Sallie Baliunas, a Harvard-Smithsonian astronomer and adjunct professor at TSU, said the search looks not for the shadow of the planet per se, but the slight dimming it would cause to the stars light as it crosses its disk. Since the planets in question are thought to be Jupiter-sized, a transit would lead to an estimated 1 percent change in the candidate stars brightness.
"The change would be easy to see," Baliunas said. "We could confirm in a positive way that there are transits."
Although indirect evidence leaves many astronomers all but certain the planets indeed exist, others eagerly await the observation of a transit as final proof.
"A transit will mark the first definitive confirmation of the discovery of planets, which up to now depends precariously on the Doppler measurements," said Geoff Marcy, an astronomer who has led the search for extra-solar planets with his colleague Paul Butler.
The Tennessee team has used a remotely operated constellation of seven telescopes in Patagonia, Arizona, to observe nine candidate stars. So far, the team has been without luck.
"Its beginning to get interesting," said Greg Henry, the TSU astronomer heading the program. "Eventually, if the planets are there, we have to see transits."
Such an observation would -- literally -- open those new worlds to further discovery, since it would allow astronomers to calculate the planets diameter. Armed with information about the planet's size and mass, astronomers can calculate its density.
"The density tells us if the planet is gaseous, like Jupiter, or solid like the Earth," Marcy said. "If solid, the chances are stunningly apparent that liquid water could puddle on their surfaces, perhaps into lakes and oceans. This water could then serve as the solvent for biochemical reactions."
Baliunas said she expects to see a transit within the next two years.
"Its going to be shooting fish in a barrel," Baliunas said.
Although transits are fairly rare -- Mercury, for example, passes between the Earth and sun only once every eight years or so -- they are predictable.
"If we observe 15 or 20 stars that supposedly have a close planet, but none shows a transit, I will be terrified out of my tenure," joked Marcy, who admits to being "a little bit" worried that none have yet to be observed.

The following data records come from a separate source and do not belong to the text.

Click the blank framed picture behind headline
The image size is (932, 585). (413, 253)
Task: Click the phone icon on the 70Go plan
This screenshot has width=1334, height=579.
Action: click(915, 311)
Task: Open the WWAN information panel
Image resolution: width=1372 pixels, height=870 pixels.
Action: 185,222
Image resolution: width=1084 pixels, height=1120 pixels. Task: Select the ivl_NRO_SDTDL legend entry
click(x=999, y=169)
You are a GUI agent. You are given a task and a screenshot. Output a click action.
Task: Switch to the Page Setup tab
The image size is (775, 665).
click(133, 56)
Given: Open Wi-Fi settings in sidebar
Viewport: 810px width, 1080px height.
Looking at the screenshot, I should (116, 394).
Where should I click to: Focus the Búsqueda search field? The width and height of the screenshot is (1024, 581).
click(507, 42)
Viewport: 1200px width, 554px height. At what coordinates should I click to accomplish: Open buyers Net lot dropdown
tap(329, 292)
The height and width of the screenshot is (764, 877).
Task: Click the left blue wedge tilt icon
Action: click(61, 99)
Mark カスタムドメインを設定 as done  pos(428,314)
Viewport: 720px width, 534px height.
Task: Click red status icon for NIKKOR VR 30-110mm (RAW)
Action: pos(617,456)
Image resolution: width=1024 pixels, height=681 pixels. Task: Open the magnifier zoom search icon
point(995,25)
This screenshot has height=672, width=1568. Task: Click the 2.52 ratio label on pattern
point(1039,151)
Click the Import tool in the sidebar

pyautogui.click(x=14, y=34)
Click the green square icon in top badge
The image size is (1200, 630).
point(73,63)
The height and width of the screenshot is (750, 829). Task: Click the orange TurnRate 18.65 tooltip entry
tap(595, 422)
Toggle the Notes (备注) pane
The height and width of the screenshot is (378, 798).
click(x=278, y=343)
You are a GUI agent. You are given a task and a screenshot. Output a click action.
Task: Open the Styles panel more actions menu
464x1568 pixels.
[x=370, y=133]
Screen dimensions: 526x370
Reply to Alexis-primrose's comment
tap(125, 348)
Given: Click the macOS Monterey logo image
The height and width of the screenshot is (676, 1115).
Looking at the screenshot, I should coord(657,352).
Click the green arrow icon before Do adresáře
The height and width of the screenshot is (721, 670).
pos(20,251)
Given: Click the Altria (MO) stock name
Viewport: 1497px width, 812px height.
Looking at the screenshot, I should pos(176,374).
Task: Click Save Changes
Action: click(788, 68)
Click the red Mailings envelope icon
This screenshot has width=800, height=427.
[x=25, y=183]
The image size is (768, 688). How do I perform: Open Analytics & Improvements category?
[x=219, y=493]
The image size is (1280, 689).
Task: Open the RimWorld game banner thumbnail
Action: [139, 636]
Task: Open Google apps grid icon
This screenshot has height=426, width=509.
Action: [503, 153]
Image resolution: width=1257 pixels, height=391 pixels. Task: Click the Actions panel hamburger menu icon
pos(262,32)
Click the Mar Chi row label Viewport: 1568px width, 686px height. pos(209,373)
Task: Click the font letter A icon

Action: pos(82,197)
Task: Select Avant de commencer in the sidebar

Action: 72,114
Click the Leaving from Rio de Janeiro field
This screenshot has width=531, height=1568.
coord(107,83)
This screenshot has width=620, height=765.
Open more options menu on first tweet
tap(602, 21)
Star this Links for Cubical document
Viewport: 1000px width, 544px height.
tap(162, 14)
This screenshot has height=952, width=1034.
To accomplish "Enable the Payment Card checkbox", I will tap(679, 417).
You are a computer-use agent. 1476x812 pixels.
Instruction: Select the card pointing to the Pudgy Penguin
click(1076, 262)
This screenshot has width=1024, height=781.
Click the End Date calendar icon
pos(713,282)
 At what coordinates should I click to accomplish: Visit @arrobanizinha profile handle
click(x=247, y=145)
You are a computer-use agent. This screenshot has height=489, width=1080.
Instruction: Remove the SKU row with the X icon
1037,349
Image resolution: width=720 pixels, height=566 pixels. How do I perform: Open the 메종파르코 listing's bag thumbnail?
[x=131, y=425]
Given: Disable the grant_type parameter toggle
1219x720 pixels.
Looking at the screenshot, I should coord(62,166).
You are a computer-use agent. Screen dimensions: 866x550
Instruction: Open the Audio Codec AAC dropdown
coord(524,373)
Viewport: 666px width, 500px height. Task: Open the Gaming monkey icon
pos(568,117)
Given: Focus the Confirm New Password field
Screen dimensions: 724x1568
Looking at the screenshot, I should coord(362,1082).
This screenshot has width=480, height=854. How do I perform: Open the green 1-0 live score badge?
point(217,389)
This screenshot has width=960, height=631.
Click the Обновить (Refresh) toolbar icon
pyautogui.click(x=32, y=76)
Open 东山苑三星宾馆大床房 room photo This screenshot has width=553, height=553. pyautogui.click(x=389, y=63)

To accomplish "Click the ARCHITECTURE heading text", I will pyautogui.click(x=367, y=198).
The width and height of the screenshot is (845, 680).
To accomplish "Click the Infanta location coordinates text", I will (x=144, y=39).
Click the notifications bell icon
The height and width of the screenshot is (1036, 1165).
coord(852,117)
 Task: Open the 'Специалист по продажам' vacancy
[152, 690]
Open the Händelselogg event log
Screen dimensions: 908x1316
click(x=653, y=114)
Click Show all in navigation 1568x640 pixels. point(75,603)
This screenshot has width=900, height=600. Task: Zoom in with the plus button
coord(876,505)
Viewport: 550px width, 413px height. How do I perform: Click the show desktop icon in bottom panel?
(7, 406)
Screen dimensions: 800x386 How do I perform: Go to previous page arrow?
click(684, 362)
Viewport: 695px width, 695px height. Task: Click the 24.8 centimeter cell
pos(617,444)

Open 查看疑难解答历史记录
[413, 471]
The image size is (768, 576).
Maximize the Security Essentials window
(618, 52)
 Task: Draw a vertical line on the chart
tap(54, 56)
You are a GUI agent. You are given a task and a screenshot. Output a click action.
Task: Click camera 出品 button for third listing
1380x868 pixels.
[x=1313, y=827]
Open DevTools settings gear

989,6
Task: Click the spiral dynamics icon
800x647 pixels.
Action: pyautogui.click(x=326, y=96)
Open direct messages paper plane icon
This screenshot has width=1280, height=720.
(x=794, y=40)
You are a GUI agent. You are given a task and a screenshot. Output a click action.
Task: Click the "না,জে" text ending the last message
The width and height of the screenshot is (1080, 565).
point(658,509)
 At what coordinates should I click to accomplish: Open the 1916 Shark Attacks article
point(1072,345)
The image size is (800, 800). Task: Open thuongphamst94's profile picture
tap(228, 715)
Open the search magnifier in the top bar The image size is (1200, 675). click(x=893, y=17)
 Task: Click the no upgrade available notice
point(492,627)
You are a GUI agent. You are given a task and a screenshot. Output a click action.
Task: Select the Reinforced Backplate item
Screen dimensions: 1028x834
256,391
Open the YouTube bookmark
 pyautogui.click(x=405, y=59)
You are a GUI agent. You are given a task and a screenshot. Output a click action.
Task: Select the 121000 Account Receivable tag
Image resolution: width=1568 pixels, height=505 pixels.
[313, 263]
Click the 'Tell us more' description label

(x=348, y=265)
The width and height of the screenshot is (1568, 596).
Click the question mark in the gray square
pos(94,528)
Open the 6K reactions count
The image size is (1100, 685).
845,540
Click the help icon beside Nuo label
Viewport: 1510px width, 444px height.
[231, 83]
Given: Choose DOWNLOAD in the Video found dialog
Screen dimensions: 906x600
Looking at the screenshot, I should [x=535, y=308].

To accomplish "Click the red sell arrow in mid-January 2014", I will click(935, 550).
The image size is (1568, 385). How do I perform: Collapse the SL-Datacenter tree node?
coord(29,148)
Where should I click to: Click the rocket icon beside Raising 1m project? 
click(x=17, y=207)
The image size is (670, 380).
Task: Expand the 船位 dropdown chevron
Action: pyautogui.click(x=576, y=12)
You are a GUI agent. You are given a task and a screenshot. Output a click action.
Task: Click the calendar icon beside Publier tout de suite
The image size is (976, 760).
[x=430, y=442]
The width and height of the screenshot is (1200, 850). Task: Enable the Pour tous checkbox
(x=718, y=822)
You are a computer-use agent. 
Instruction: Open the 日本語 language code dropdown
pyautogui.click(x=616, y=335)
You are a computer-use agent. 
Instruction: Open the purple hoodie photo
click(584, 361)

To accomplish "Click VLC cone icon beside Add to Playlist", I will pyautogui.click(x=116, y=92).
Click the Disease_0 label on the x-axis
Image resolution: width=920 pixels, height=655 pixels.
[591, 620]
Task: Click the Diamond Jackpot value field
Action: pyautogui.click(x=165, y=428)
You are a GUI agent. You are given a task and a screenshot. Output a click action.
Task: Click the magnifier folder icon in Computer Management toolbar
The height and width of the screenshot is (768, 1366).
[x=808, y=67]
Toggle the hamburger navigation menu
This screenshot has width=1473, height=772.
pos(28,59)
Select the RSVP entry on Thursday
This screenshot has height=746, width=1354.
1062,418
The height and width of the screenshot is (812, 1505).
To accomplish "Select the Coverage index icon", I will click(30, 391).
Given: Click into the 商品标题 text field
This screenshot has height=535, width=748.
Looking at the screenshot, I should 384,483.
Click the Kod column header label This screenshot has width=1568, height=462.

If Earth-based efforts do not pay off, the search will soon receive a space-borne boost. In 2005, NASA plans to launch the Space Interferometry Mission. The flying observatory will allow astronomers to probe nearby stars for planets. The Terrestrial Planet Finder, another space-borne observatory, would follow in 2011. It would allow astronomers to pinpoint and study extra-solar planets with unprecedented accuracy.